Evet, Üstad eski eserlerinde tarif ettiği gibi; insan biyolojik boyut olarak bir hayvan nevidir. Ona nev-i beşer diyoruz. Ve nev-i beşerin kemalata (gelişme ve yetişmeye) sahip olması için iki temel değer vardır. Biri fünun-u medeniye.. Diğeri hakikat-i İslamiye.. Üstad, Nutuk ve Muhakematta Bizim iki değerimiz vardır. Biri medeniyet ki; küçük insanlıktır. Diğeri ise, din ve İslamiyettir ki, büyük insanlıktır, diyor.

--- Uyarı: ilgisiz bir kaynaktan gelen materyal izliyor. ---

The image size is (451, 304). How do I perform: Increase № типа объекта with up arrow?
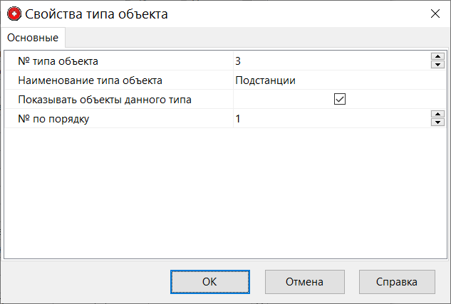click(x=437, y=58)
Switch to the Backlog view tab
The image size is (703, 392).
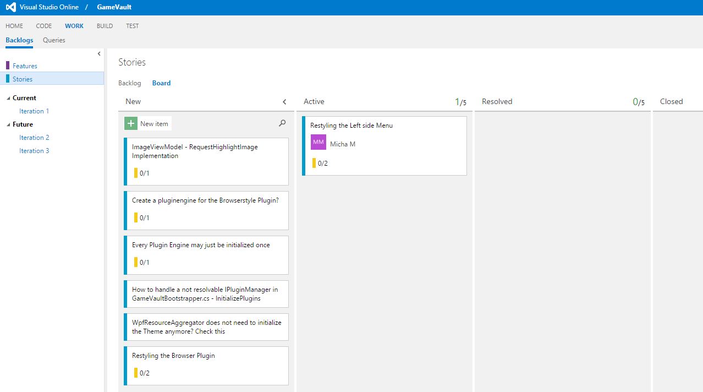click(x=130, y=83)
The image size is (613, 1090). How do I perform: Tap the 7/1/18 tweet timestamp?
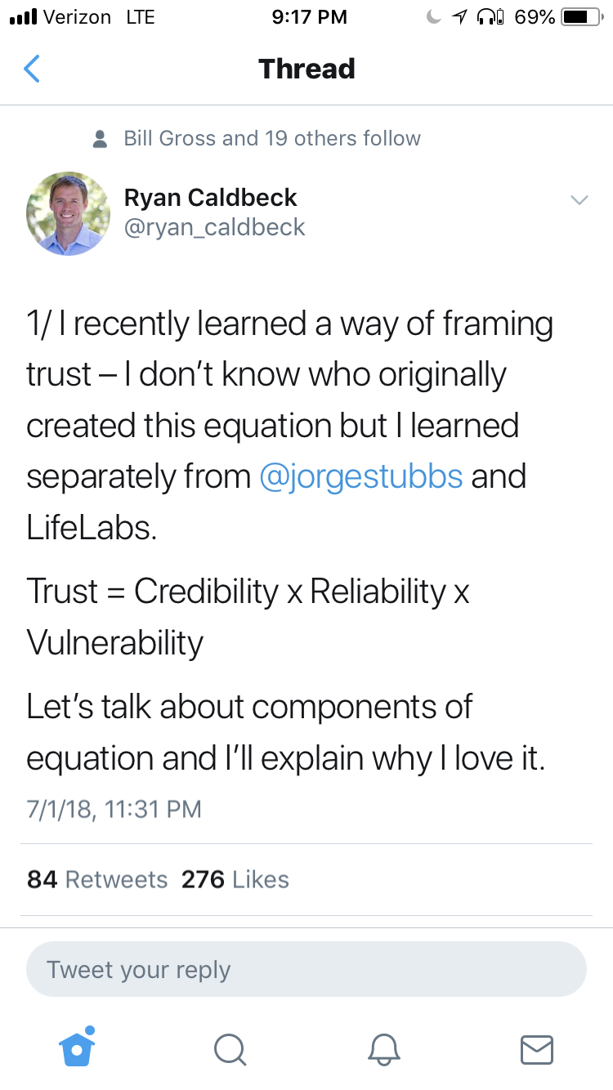click(x=114, y=809)
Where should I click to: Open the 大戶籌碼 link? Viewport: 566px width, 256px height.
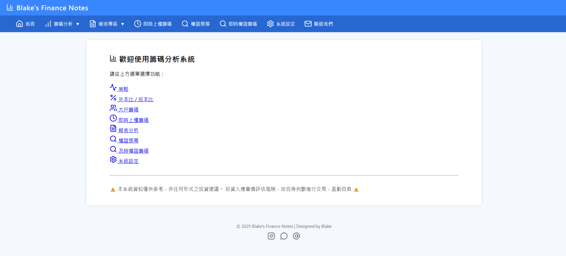click(128, 110)
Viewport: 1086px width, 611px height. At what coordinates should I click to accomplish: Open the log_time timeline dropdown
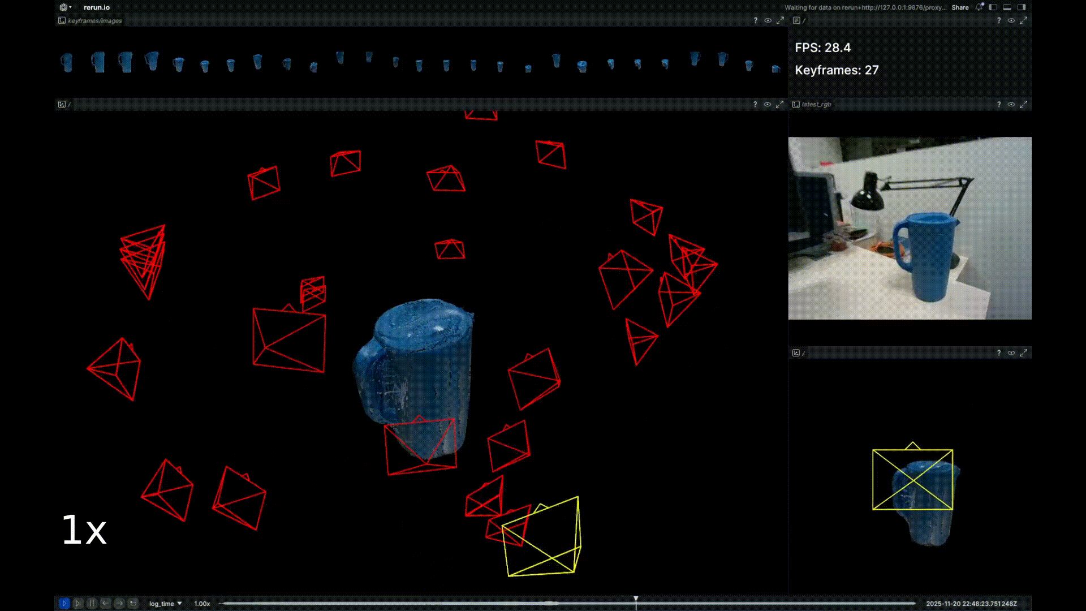pyautogui.click(x=165, y=604)
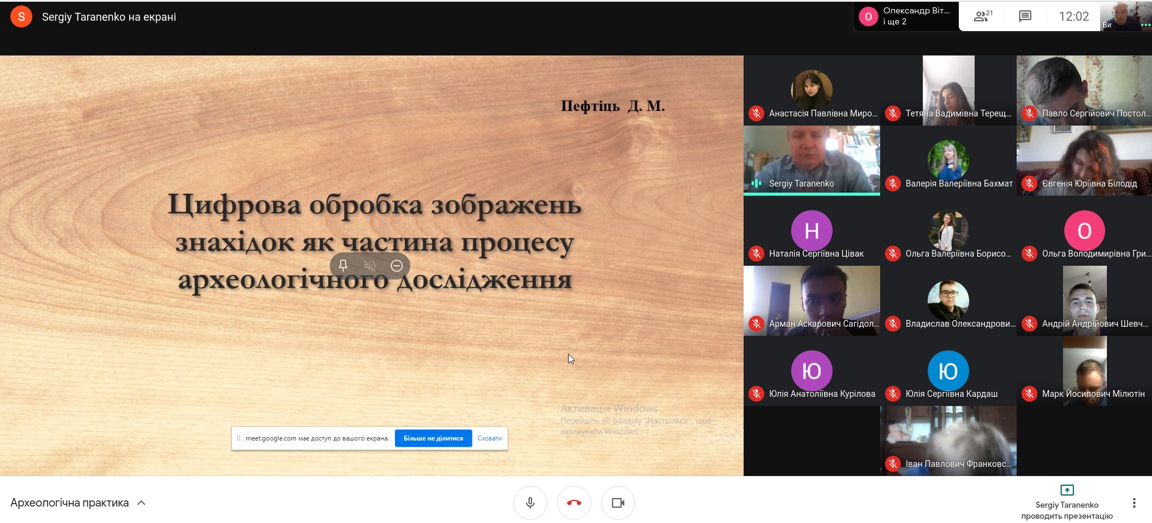1152x523 pixels.
Task: Expand the Олександр Віт... і ще 2 participants chip
Action: [906, 16]
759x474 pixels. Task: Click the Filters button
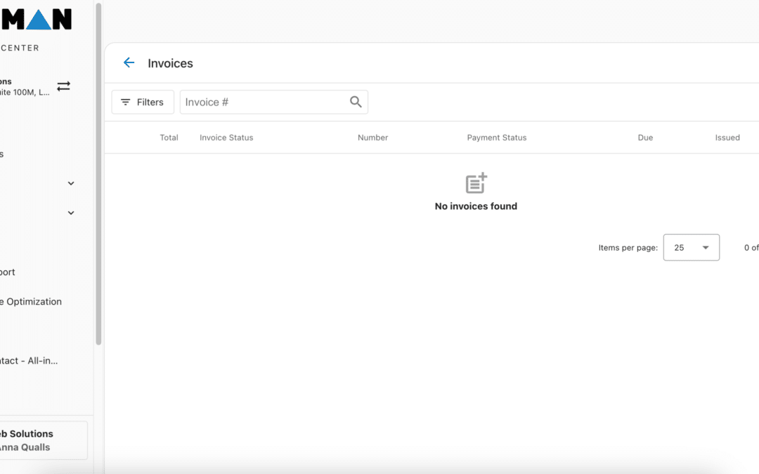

Yani insanı âdem yapan iki değer vardır. Bu iki değer Al-i İmran suresi ayet 59’da şöyle ifade edilmiştir:

“Allah katında (soyut âlemde) İsa’nın (dinin) misali, âdemin (dil ve medeniyetin) misali gibidir. Onu topraktan yarattı. Allah bir şeye ol der; o şey tedricen oluverir.”

Bu hakikati şöylece de tarif edebiliriz: İnsanı hayvanlık derekesinden ademiyet mertebesine yükselten akıl ve inanç (kalp) değerleridir. Ayette İsa vahyin ismidir; Âdem de dil ve medeniyetin adıdır. Medeniyet ve dil maddi âlemle ile ilgilidir, tedricidir. Yani topraktandır. Vahiy ve din ise manevi ve anidir. Üstad Bediüzzaman bu temel hakikati, Aklın nuru (aydınlanması) fünun-u medeniyedir. Kalbin ziyası (ışığı) ulum-u diniyedir, şeklinde veciz olarak ifade ediyor.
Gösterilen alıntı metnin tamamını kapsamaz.